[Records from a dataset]
..............................
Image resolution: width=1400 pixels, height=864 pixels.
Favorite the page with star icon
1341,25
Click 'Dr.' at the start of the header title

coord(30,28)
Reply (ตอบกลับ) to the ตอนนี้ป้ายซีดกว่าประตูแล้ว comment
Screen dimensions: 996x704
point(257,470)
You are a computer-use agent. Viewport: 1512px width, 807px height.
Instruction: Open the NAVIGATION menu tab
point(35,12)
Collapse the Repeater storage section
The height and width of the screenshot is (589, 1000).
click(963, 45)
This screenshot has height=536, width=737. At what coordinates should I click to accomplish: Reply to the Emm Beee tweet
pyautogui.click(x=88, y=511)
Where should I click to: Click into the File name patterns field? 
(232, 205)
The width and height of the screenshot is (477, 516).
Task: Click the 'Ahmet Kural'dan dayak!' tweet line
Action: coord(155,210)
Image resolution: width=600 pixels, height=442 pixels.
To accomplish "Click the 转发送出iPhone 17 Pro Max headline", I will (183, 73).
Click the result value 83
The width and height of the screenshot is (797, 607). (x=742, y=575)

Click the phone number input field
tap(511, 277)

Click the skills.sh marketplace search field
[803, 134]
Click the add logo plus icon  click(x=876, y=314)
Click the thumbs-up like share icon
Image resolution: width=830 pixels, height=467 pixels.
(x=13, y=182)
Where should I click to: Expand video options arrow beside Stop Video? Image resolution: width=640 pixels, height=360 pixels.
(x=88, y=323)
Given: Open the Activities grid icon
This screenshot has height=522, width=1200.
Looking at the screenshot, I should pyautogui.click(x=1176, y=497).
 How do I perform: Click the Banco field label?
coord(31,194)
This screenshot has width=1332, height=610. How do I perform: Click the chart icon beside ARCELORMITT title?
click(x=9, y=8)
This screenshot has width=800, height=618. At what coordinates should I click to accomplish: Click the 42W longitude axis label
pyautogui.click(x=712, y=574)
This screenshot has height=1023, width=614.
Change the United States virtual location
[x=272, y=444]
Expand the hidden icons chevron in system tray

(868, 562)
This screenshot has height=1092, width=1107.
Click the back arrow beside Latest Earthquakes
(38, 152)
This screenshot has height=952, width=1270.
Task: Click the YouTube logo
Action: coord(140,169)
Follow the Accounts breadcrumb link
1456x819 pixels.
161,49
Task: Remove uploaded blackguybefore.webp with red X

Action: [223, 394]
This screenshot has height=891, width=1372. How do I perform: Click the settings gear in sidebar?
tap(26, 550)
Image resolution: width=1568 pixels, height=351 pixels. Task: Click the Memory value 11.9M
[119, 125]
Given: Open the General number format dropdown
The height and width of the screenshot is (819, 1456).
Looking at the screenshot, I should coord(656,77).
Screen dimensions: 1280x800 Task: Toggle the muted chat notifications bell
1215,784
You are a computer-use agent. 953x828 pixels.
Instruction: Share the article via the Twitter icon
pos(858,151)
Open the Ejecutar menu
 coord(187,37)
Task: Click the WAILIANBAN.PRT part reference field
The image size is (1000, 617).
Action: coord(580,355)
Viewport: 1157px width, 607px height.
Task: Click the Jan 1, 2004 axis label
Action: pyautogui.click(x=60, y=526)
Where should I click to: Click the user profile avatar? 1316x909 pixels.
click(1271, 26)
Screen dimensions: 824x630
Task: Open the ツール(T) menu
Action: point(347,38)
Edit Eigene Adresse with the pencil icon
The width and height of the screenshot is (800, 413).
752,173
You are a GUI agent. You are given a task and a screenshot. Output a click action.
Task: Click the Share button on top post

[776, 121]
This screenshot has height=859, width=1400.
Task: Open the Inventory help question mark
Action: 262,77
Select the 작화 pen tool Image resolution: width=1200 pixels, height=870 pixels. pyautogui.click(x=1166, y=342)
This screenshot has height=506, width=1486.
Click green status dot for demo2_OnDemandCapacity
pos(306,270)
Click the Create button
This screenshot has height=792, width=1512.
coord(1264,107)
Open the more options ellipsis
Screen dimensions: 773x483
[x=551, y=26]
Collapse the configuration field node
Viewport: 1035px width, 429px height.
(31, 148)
..............................
Copy every item above word for word, keeping each line as it stands.

Image resolution: width=1400 pixels, height=864 pixels.
Favorite the page with star icon
1341,25
Click 'Dr.' at the start of the header title

coord(30,28)
Reply (ตอบกลับ) to the ตอนนี้ป้ายซีดกว่าประตูแล้ว comment
Screen dimensions: 996x704
point(257,470)
You are a computer-use agent. Viewport: 1512px width, 807px height.
Instruction: Open the NAVIGATION menu tab
point(35,12)
Collapse the Repeater storage section
The height and width of the screenshot is (589, 1000).
click(963, 45)
This screenshot has height=536, width=737. At what coordinates should I click to accomplish: Reply to the Emm Beee tweet
pyautogui.click(x=88, y=511)
Where should I click to: Click into the File name patterns field? 
(232, 205)
The width and height of the screenshot is (477, 516).
Task: Click the 'Ahmet Kural'dan dayak!' tweet line
Action: coord(155,210)
Image resolution: width=600 pixels, height=442 pixels.
To accomplish "Click the 转发送出iPhone 17 Pro Max headline", I will (183, 73).
Click the result value 83
The width and height of the screenshot is (797, 607). (x=742, y=575)

Click the phone number input field
tap(511, 277)

Click the skills.sh marketplace search field
[803, 134]
Click the add logo plus icon  click(x=876, y=314)
Click the thumbs-up like share icon
Image resolution: width=830 pixels, height=467 pixels.
(x=13, y=182)
Where should I click to: Expand video options arrow beside Stop Video? Image resolution: width=640 pixels, height=360 pixels.
(x=88, y=323)
Given: Open the Activities grid icon
This screenshot has height=522, width=1200.
Looking at the screenshot, I should pyautogui.click(x=1176, y=497).
 How do I perform: Click the Banco field label?
coord(31,194)
This screenshot has width=1332, height=610. How do I perform: Click the chart icon beside ARCELORMITT title?
click(x=9, y=8)
This screenshot has width=800, height=618. At what coordinates should I click to accomplish: Click the 42W longitude axis label
pyautogui.click(x=712, y=574)
This screenshot has height=1023, width=614.
Change the United States virtual location
[x=272, y=444]
Expand the hidden icons chevron in system tray

(868, 562)
This screenshot has height=1092, width=1107.
Click the back arrow beside Latest Earthquakes
(38, 152)
This screenshot has height=952, width=1270.
Task: Click the YouTube logo
Action: coord(140,169)
Follow the Accounts breadcrumb link
1456x819 pixels.
161,49
Task: Remove uploaded blackguybefore.webp with red X

Action: [223, 394]
This screenshot has height=891, width=1372. How do I perform: Click the settings gear in sidebar?
tap(26, 550)
Image resolution: width=1568 pixels, height=351 pixels. Task: Click the Memory value 11.9M
[119, 125]
Given: Open the General number format dropdown
The height and width of the screenshot is (819, 1456).
Looking at the screenshot, I should coord(656,77).
Screen dimensions: 1280x800 Task: Toggle the muted chat notifications bell
1215,784
You are a computer-use agent. 953x828 pixels.
Instruction: Share the article via the Twitter icon
pos(858,151)
Open the Ejecutar menu
 coord(187,37)
Task: Click the WAILIANBAN.PRT part reference field
The image size is (1000, 617).
Action: coord(580,355)
Viewport: 1157px width, 607px height.
Task: Click the Jan 1, 2004 axis label
Action: pyautogui.click(x=60, y=526)
Where should I click to: Click the user profile avatar? 1316x909 pixels.
click(1271, 26)
Screen dimensions: 824x630
Task: Open the ツール(T) menu
Action: point(347,38)
Edit Eigene Adresse with the pencil icon
The width and height of the screenshot is (800, 413).
752,173
You are a GUI agent. You are given a task and a screenshot. Output a click action.
Task: Click the Share button on top post

[776, 121]
This screenshot has height=859, width=1400.
Task: Open the Inventory help question mark
Action: 262,77
Select the 작화 pen tool Image resolution: width=1200 pixels, height=870 pixels. pyautogui.click(x=1166, y=342)
This screenshot has height=506, width=1486.
Click green status dot for demo2_OnDemandCapacity
pos(306,270)
Click the Create button
This screenshot has height=792, width=1512.
coord(1264,107)
Open the more options ellipsis
Screen dimensions: 773x483
[x=551, y=26]
Collapse the configuration field node
Viewport: 1035px width, 429px height.
(31, 148)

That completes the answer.